(Source records)
- Opening Delimiter -
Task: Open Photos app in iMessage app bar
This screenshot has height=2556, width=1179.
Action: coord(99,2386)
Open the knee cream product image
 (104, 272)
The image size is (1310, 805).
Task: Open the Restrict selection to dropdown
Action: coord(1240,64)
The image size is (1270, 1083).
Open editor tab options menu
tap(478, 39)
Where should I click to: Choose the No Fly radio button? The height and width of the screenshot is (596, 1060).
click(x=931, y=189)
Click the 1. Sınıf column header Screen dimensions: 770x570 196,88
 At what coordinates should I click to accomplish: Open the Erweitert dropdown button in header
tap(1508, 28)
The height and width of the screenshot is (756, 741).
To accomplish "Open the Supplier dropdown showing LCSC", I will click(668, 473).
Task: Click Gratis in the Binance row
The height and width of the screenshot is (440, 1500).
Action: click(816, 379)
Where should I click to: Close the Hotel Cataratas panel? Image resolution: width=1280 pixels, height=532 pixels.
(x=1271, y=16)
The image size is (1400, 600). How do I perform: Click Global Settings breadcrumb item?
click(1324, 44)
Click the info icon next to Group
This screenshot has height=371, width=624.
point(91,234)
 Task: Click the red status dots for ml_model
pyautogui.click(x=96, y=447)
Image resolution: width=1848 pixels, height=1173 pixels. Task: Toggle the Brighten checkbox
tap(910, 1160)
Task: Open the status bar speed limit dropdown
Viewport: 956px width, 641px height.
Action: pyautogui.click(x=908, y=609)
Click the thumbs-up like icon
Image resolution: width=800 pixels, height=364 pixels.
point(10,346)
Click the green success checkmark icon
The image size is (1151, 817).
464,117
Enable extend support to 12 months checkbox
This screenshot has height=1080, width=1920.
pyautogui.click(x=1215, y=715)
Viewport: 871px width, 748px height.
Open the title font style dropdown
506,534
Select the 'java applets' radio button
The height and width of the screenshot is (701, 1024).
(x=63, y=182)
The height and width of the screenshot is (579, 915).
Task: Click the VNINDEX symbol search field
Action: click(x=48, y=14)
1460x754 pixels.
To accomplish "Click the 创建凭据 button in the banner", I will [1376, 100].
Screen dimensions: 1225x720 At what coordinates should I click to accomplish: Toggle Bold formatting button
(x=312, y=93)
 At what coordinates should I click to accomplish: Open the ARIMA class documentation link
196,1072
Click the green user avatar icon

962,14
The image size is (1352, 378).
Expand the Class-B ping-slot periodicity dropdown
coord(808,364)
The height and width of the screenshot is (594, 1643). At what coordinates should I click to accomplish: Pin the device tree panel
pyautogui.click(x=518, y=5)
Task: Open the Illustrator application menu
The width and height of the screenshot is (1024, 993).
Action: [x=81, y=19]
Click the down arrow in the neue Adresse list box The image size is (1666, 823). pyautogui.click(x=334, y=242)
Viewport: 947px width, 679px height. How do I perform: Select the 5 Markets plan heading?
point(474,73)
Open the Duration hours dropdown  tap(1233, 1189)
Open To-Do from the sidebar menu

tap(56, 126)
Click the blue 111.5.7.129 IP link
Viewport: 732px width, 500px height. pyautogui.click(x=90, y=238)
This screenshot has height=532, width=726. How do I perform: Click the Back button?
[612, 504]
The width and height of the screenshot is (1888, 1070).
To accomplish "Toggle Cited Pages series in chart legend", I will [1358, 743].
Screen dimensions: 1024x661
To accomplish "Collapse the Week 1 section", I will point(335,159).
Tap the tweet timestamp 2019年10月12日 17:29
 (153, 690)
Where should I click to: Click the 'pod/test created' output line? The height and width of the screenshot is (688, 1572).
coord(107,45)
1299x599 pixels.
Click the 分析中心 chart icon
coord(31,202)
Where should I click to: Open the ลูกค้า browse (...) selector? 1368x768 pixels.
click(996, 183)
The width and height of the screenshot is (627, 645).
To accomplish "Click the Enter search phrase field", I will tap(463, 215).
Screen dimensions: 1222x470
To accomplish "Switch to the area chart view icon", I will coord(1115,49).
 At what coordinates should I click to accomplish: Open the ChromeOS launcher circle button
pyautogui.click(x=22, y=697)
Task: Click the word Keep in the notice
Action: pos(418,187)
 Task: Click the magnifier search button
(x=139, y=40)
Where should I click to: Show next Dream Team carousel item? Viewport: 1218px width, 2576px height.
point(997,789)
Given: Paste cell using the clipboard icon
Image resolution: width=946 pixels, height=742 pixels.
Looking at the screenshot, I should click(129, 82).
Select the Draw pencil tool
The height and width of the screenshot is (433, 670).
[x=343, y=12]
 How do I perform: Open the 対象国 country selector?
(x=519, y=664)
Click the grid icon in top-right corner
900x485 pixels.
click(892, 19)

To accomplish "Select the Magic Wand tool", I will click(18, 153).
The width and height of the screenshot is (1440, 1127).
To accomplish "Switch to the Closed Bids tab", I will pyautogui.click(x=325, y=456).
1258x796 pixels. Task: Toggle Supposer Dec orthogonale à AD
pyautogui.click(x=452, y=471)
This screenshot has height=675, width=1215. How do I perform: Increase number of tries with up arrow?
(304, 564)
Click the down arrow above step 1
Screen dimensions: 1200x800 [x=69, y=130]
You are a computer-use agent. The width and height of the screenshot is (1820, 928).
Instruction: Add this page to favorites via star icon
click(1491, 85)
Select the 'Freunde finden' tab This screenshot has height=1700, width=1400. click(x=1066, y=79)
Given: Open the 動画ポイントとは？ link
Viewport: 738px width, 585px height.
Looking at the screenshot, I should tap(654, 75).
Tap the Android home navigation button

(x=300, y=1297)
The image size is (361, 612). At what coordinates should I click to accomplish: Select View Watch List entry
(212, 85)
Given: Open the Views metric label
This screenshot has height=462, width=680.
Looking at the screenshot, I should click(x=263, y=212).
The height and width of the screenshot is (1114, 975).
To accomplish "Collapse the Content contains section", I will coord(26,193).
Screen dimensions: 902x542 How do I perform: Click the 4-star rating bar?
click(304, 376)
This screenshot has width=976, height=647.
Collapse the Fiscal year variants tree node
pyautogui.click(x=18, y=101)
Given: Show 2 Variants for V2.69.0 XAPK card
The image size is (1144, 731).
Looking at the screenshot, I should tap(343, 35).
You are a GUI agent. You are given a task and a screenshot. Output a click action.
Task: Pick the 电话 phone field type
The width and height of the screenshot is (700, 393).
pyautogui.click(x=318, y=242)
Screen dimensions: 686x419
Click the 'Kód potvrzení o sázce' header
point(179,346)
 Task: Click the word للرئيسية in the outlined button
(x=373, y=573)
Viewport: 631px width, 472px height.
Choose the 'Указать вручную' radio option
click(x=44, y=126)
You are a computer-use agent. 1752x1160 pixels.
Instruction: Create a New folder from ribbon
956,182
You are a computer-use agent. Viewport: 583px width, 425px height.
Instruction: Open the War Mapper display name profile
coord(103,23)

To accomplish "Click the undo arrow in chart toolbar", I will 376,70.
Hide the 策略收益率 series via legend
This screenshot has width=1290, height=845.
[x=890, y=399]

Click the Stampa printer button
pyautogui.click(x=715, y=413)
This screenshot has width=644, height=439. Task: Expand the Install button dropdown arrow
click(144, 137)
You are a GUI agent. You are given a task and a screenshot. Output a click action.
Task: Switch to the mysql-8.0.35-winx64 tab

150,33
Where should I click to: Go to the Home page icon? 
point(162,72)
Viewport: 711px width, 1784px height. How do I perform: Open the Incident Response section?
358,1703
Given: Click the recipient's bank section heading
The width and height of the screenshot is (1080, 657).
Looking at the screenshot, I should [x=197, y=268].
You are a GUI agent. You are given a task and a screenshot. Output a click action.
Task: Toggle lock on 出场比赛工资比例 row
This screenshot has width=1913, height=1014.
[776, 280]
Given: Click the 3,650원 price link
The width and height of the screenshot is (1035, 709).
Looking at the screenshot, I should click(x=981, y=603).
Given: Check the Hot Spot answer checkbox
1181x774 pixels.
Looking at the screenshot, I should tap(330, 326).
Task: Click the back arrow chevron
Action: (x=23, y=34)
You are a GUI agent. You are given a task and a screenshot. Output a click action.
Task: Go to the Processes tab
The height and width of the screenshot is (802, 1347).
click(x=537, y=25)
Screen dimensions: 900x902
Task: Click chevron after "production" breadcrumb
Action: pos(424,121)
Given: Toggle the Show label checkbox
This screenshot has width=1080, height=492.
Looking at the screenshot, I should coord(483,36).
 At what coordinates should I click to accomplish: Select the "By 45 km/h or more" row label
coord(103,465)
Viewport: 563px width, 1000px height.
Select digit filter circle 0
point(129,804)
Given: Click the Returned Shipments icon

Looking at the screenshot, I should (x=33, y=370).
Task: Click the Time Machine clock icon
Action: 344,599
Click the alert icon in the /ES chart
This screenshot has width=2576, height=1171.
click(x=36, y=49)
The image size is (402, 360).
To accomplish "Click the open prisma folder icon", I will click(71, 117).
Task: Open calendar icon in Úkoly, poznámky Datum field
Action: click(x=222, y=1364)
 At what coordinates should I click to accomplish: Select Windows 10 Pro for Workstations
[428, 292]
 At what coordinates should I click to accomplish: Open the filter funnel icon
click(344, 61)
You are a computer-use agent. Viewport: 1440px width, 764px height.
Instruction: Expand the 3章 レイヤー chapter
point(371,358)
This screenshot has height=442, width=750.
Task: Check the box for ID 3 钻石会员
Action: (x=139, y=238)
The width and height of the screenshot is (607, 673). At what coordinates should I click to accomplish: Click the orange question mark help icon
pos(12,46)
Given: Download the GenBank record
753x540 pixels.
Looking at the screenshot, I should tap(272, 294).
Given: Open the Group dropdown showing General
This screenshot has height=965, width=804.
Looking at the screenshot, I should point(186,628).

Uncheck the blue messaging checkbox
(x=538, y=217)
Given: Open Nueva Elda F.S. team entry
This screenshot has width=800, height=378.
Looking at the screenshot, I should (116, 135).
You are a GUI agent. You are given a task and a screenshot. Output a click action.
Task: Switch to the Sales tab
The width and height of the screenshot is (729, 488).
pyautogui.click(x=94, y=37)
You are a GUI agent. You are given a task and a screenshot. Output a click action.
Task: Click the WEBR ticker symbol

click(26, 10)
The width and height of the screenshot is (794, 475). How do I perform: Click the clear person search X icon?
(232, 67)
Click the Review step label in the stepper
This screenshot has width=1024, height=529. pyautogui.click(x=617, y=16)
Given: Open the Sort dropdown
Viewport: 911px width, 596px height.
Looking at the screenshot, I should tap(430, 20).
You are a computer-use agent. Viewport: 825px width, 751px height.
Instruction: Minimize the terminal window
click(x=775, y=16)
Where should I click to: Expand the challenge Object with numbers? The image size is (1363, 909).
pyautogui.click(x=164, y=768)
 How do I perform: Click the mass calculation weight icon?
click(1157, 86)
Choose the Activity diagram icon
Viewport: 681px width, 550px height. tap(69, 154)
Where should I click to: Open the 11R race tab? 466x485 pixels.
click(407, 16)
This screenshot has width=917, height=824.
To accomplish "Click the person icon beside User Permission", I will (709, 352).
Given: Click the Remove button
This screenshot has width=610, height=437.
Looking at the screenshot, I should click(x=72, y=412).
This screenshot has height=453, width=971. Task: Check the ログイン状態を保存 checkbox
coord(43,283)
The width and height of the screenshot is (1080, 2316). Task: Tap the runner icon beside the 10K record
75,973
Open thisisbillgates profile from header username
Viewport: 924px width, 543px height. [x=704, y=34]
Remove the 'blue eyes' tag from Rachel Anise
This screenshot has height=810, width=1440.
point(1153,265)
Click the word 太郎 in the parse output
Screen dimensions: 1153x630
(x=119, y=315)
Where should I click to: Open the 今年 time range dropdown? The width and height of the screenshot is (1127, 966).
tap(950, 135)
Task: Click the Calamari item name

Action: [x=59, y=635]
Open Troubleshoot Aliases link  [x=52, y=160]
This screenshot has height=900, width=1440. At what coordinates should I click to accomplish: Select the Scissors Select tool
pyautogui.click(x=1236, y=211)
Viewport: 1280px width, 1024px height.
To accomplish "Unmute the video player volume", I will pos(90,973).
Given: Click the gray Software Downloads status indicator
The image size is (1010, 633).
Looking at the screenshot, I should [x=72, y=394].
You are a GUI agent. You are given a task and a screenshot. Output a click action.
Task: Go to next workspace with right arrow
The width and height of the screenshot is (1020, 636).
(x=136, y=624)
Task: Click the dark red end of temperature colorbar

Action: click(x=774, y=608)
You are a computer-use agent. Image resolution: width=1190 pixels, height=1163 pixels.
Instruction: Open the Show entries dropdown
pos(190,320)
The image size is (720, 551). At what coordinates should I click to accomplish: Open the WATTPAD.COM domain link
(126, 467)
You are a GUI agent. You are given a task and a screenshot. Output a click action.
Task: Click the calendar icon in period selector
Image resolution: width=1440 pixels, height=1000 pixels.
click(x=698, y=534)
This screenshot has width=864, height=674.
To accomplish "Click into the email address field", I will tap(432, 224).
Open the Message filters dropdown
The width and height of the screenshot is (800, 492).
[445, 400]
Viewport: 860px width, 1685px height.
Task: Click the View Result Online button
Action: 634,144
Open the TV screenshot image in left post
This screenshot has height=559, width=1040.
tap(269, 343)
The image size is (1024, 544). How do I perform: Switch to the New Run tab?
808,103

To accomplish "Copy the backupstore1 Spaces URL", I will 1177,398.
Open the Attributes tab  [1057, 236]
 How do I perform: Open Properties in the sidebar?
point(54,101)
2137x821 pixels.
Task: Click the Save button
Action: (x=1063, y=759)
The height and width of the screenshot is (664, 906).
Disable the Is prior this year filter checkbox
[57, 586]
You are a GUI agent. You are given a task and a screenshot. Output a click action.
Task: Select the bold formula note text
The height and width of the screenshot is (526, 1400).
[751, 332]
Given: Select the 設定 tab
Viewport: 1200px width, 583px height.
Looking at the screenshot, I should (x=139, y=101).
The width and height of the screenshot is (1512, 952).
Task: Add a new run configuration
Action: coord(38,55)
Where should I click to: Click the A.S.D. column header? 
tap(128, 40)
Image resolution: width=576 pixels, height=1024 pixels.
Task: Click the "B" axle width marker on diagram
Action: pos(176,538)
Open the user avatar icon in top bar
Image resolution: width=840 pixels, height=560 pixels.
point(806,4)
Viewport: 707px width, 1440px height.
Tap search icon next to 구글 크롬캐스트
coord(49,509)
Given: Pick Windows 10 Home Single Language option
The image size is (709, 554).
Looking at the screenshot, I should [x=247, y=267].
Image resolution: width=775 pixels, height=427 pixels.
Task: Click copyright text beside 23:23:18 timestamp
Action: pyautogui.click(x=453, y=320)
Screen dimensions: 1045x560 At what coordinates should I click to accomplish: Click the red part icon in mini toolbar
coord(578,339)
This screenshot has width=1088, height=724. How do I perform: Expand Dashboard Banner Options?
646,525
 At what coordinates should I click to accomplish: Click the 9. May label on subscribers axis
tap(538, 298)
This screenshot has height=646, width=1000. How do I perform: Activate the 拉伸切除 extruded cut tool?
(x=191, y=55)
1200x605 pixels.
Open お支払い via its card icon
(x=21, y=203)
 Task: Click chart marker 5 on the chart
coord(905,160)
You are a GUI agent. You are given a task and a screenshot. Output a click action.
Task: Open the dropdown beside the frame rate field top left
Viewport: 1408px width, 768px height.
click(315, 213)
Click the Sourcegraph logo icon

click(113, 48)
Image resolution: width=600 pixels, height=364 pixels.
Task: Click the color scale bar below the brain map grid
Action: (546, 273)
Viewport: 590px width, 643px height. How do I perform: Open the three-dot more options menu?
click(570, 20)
- Closing Delimiter -
Reply with the number of lines in the entries that hold the word "legend", and add no other words.

2